WOULD you be awfully embarrassed to find yourself a member of the same secret communist cell as your own butler? I suppose it’s a situation very few of us will ever need to worry about, but allegedly this was an etiquette poser which Alexander Gavin Henderson, second Baron Faringdon, had to negotiate on a regular basis.
The story goes that Henderson’s butler was the local CP convener, while the baron himself was branch secretary. Meetings were held at Buscot Park, the ancestral pile; after serving dinner, the gentleman’s gentleman would take the liberty of discreetly reminding His Lordship that his presence was required in the library this evening.
Once the meeting began, Comrade Butler, in the chair, would instruct Comrade Henderson to read the minutes.
The main source for all that is a memoir written many years later by a friend of Henderson’s who had by then turned anti-communist, so it’s probably best taken with a pinch of salt.
The other well-known story about Lord Faringdon may also be apocryphal. He was famously effeminate and it’s widely reported that he once addressed the House of Lords, not as “My Lords,” but as “My dears.”
What we know for certain about Gavin Henderson is that he was a good and brave man, a genuine hero in two wars, and a socialist who lived a life which was principled, if unorthodox.
Born on March 20 1902, the son and grandson of Conservative members of Parliament, Gavin attended Eton and Oxford and in the 1920s was one of the so-called “Bright Young Things” — the rising generation of aristos and socialites whose lives were dedicated to glittering parties and hilarious japes.
But, like so many of his contemporaries, he was sobered up by the terrifying advent of fascism, and by the realisation that the only people fighting it with any consistency were the communists.
In 1927 an arranged marriage took place between Gavin and the daughter of a shipping magnate. The union was brief and childless, but in a time when being gay was both illegal and scandalous it gave Henderson a public alibi: he wasn’t homosexual, he was simply divorced.
The fact that members of his own circle used to refer to him — indelicately, but apparently without censure — as “a roaring pansy” might just have undermined his disguise. So, too, his close friendships with the likes of Tom Driberg and Guy Burgess.
When his grandfather died in 1934, Henderson succeeded to the title of Baron Faringdon, occupancy of Buscot Park, and one of the biggest fortunes in Britain. By the time of his death he’d donated most of the money to the causes he supported.
Whether Henderson was ever formally a Communist Party member or not is disputed, but as The Right Honourable the Lord Faringdon he sat in the Lords as a Labour member, and threw himself into campaigning for the party.
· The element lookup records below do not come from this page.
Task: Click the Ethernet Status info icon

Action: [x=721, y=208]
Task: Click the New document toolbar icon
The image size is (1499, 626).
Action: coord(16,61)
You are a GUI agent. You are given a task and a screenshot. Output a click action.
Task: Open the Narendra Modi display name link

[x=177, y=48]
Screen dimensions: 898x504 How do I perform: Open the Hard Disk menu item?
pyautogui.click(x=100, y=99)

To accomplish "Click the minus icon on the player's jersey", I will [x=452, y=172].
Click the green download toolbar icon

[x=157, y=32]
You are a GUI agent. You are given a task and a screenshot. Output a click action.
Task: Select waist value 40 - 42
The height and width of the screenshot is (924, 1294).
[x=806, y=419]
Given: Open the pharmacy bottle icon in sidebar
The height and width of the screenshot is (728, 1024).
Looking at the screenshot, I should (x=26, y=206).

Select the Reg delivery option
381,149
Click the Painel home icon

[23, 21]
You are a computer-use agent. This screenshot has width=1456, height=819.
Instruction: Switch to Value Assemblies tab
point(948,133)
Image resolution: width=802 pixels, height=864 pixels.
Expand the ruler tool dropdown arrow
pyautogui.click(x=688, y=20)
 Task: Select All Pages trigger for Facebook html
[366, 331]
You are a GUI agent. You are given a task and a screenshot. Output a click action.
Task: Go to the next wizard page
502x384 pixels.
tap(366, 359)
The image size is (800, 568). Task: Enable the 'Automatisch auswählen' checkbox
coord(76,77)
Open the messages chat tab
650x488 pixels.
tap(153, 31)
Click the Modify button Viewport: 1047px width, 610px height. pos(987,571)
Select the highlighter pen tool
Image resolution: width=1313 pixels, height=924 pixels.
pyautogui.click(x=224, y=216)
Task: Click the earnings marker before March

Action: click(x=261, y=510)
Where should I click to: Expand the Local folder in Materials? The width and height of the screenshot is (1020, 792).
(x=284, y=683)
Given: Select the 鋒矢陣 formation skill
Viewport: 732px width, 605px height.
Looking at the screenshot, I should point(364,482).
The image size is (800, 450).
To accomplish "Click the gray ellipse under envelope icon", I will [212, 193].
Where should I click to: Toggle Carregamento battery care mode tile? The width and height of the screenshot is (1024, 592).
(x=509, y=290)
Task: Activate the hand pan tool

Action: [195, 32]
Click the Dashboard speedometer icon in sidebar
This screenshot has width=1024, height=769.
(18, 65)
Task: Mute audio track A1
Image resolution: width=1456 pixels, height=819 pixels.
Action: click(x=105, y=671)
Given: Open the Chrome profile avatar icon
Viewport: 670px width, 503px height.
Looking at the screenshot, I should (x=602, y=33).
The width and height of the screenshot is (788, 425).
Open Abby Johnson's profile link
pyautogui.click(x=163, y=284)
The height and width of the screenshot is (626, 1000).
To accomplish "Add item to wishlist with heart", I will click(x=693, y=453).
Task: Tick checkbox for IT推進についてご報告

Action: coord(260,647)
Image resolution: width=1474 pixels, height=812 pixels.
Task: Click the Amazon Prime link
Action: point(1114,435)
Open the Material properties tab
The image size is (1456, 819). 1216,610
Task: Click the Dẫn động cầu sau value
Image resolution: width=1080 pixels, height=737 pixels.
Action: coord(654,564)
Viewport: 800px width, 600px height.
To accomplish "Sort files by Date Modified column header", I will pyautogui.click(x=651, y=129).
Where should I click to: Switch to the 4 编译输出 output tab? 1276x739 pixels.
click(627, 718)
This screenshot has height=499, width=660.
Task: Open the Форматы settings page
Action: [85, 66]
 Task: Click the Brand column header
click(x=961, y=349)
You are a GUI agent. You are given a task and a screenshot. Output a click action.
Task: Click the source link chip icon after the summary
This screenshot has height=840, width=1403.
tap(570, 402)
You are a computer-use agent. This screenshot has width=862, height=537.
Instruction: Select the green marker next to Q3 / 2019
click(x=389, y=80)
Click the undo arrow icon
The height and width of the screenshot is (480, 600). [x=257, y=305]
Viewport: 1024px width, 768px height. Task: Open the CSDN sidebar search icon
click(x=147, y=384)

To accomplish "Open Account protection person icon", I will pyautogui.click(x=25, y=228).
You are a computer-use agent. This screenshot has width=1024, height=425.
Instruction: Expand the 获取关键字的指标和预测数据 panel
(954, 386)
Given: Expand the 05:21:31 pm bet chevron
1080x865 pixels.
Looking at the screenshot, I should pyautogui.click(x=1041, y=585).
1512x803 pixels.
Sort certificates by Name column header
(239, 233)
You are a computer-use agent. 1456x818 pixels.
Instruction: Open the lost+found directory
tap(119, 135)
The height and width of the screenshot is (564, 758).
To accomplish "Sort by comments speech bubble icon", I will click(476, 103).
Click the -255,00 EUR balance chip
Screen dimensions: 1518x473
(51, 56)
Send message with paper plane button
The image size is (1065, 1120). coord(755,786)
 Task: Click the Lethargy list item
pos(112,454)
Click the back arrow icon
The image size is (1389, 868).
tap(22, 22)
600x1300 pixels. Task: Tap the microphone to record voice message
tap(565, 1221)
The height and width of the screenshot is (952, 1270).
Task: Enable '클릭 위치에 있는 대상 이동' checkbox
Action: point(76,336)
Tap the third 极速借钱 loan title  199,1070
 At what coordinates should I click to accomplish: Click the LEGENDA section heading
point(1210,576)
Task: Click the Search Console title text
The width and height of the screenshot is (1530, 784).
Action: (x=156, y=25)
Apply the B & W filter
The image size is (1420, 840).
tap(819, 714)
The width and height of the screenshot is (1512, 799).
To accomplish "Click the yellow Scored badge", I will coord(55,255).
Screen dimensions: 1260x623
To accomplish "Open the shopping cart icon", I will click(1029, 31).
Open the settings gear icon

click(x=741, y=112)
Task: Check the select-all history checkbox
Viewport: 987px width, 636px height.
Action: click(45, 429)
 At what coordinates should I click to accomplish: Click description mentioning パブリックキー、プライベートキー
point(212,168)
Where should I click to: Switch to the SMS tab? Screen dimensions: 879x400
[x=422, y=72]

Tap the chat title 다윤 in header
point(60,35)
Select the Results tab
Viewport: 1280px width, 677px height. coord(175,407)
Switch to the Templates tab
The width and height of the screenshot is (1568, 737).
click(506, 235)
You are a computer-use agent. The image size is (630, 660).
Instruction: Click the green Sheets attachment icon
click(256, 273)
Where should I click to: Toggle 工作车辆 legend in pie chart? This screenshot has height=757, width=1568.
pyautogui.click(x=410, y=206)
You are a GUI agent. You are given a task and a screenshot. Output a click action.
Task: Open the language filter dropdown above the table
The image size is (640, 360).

Horrified by western Europe’s refusal to support democracy in Spain, Henderson was from 1936 busy in Spanish solidarity work. He turned part of Buscot Park into a home for scores of Basque refugees.
His green Rolls-Royce was converted into an ambulance and shipped to the front line. It survived the war, albeit bullet-holed and battered, and was later used back in Britain to raise funds for the war’s victims.
Henderson himself, a lifelong pacifist, served as a stretcher-bearer in Spain. Once the war was lost, he concentrated on helping republicans escape the country.
In World War II he became a firefighter, where his nickname among the crews was “Lordy.” Henderson distinguished himself during the Blitz in both London and Bristol.
It was a frightening, exhausting and dangerous job — around 1,000 firefighters were killed during the war — but Lordy’s political commitments never lessened. He was a leading member of the Fabian Society and the National Council for Civil Liberties, and continued to attend the house, where he argued for equal pay for female firefighters.
As the war went on, and there were fewer bombs falling on Britain, Henderson volunteered for firefighting duties overseas. His work won him medals from Britain, the Netherlands and France.
He remained in public service for the rest of his life. In-between meetings of the Keep Left Group (communists William Gallacher and Phil Piratin were also members), his work as a Labour councillor, and facilitating labour movement conferences at Buscot Park, he set about restoring the great house itself.
As a result he was seen as one of the first experts in the preservation of Georgian buildings — presumably despite, rather than because of the socialist frescoes he commissioned to adorn several of the walls.
From openly criticising Churchill’s support for the Greek fascists, while part of an official delegation to the USSR in 1945, to rescuing Private Eye from financial collapse 20 years later, “Lordy” remained a tireless rebel — and indeed a tireless lord — until his death in 1977.